È una versione inedita e interamente strumentale per pianoforte solo, ma che custodisce come un tesoro l’originale. «Ho scelto la forma del pianoforte solo perché la storia d’amore è tra l'opera rock e me - spiega l’autore - E una storia d’amore cresce in bellezza se resta intima».

La musica scorre leggera, Bollani a un certo punto si ferma e passa un asciugamano sui tasti: «Io sto bene, ma lui sta sudando». E via allora con la mimica che lo ha reso famoso, seduto poi in piedi, il movimento è così frenetico che sembra quasi che il pianoforte da un momento all’altro possa alzarsi e danzare.

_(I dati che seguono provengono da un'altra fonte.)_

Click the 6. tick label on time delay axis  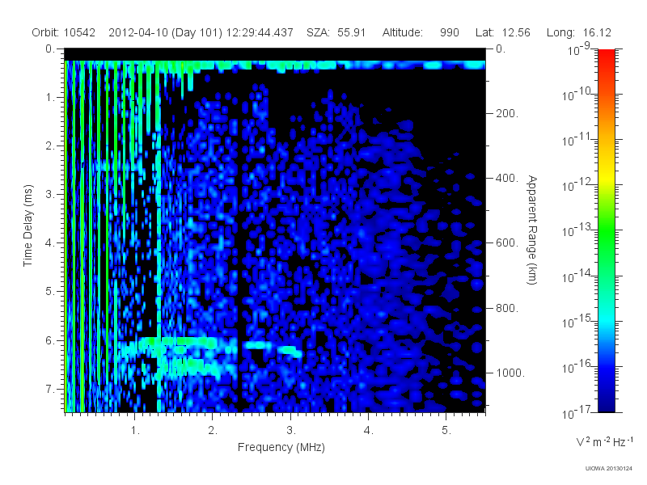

Le musiche più famose di Jesus Christ Superstar ogni tanto appaiono, poi subito scompaiono, travolte dalle improvvisazioni del pianista. Un’ora abbondante di libera interpretazione di un’opera che ha segnato una generazione. Scrosciano gli applausi.

Foto di Maria Cristina Napolitano

Non poteva mancare il consueto finale «bollaniano», con l’autore a ricevere le «comande» del pubblico come se fosse un juke box di gran lusso.

Qualcuno dal pubblico chiede un brano di Battiato. «Ci siamo incontrati una volta sola - racconta divertito Bollani - Abbiamo parlato tutto il tempo in francese, con citazioni delle sue canzoni. È stato davvero piacevole». Via allora con un mix del grande compositore siciliano, mescolato a brani di un altro mostro sacro della musica italiana, l’astigiano Paolo Conte che Bollani imita alla perfezione anche nel tono di voce.

Ecco una Bella Ciao dal ritmo velocissimo e travolgente, poi Gershwin e altre improvvisazioni funamboliche. Il pubblico apprezza molto, si ride e si ascolta. Come tutti i talenti purisssimi, Bollani ha il dono della semplicità, dell’immediatezza, sa essere empatico, non disdegna la musica popolare. E questa forse è la sua più grande dote.